Otto Rehagel, Ottmar Hitzfeld, Matthias Sammer, Ralf Rangnick, Klaus Toppmöller, Lothar Matthäus, Walter Schachner - und am aller, aller liebsten natürlich Christoph Daum. Der Namen nicht wenige kreisten in den vergangenen Wochen über dem Geißbockheim. Und wäre der 1. FC Köln der FC Bayern München, hätte sich - bis zum Gewinn der Meisterschaft - wohl Präsident und Fußballlegende Wolfgang Overath persönlich wie weiland Franz Beckenbauer auf die Trainerbank gesetzt. Jedenfalls sollte es schon irgendwie ein Supermann sein, um den Kickern des Traditionsclub vom Rhein das Fußballspielen wieder etwas näher zu bringen. Jetzt ist es ein Trainer aus der Super League, der schweizerischen, geworden. Hanspeter Latour heißt der neue Chefcoach, den der abstiegsbedrohte Bundesligist gestern präsentierte. Der vom ebenfalls neuen Vereinsmanager Michael Meier angekündigte Überraschungscoup ist gelungen.

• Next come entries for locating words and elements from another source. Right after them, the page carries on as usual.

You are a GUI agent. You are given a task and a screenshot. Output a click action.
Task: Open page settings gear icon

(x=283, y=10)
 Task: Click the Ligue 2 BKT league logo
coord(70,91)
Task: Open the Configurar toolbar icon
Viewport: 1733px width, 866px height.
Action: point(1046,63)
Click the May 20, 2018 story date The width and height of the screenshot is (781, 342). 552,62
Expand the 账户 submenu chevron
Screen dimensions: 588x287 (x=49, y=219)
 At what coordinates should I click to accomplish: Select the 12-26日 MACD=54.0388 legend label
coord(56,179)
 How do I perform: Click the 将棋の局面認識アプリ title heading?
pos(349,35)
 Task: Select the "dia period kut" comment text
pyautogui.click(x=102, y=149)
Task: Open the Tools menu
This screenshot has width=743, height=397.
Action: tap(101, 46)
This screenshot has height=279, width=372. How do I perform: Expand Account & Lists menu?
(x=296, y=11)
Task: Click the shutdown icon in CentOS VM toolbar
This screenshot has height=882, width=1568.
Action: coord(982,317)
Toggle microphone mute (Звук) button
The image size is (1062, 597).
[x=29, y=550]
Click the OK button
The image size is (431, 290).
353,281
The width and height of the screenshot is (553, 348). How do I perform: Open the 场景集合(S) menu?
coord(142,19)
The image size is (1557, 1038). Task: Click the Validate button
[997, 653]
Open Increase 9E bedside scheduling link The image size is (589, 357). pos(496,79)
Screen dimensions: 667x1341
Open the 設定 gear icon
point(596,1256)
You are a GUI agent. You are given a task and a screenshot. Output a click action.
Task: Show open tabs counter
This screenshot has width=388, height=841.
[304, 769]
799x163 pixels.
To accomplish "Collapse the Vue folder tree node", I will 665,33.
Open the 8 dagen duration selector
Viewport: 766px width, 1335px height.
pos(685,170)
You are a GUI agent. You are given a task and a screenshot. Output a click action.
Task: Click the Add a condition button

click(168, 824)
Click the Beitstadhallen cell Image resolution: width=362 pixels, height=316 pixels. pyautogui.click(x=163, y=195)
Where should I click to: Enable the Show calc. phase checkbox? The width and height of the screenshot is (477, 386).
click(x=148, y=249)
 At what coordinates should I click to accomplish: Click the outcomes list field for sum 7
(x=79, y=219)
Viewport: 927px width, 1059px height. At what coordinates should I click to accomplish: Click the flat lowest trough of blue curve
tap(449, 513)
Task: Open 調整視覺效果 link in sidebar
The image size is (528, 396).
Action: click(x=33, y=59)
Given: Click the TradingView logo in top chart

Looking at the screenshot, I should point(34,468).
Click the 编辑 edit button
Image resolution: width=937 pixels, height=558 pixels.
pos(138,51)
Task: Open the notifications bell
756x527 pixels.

"Real Madrid wäre eine Herausforderung", hatte der in der Alpenrepublik recht populäre Latour, der einst mit dem FC Solothurn immerhin die gesamtschweizerische Wertung für Fairness gewinnen konnte und bislang bei Grasshoppers Zürich unter Vertrag stand, erst unlängst geäußert. Nun darf er sich stattdessen am FC versuchen. Die notwendige Grundqualifikation dürfte der 58-jährige Übungsleiter für diese Aufgabe besitzen: Es heißt über Latour, keiner könne den Traum vom Erfolg auch im Misserfolg so charmant verkaufen wie er. Außerdem, so verriet Latour unlängst in einem Interview, geht der frühere Torhüter auch noch in die Kirche. Das käme zwar nur "drei- bis viermal pro Jahr" vor. Aber: "Es tut jedes Mal gut." Der Segen des ausgewiesenen FC-Fans Joachim Meisner dürfte ihm also gewiss sein - was in einer Domstadt auch nicht ganz unwichtig ist.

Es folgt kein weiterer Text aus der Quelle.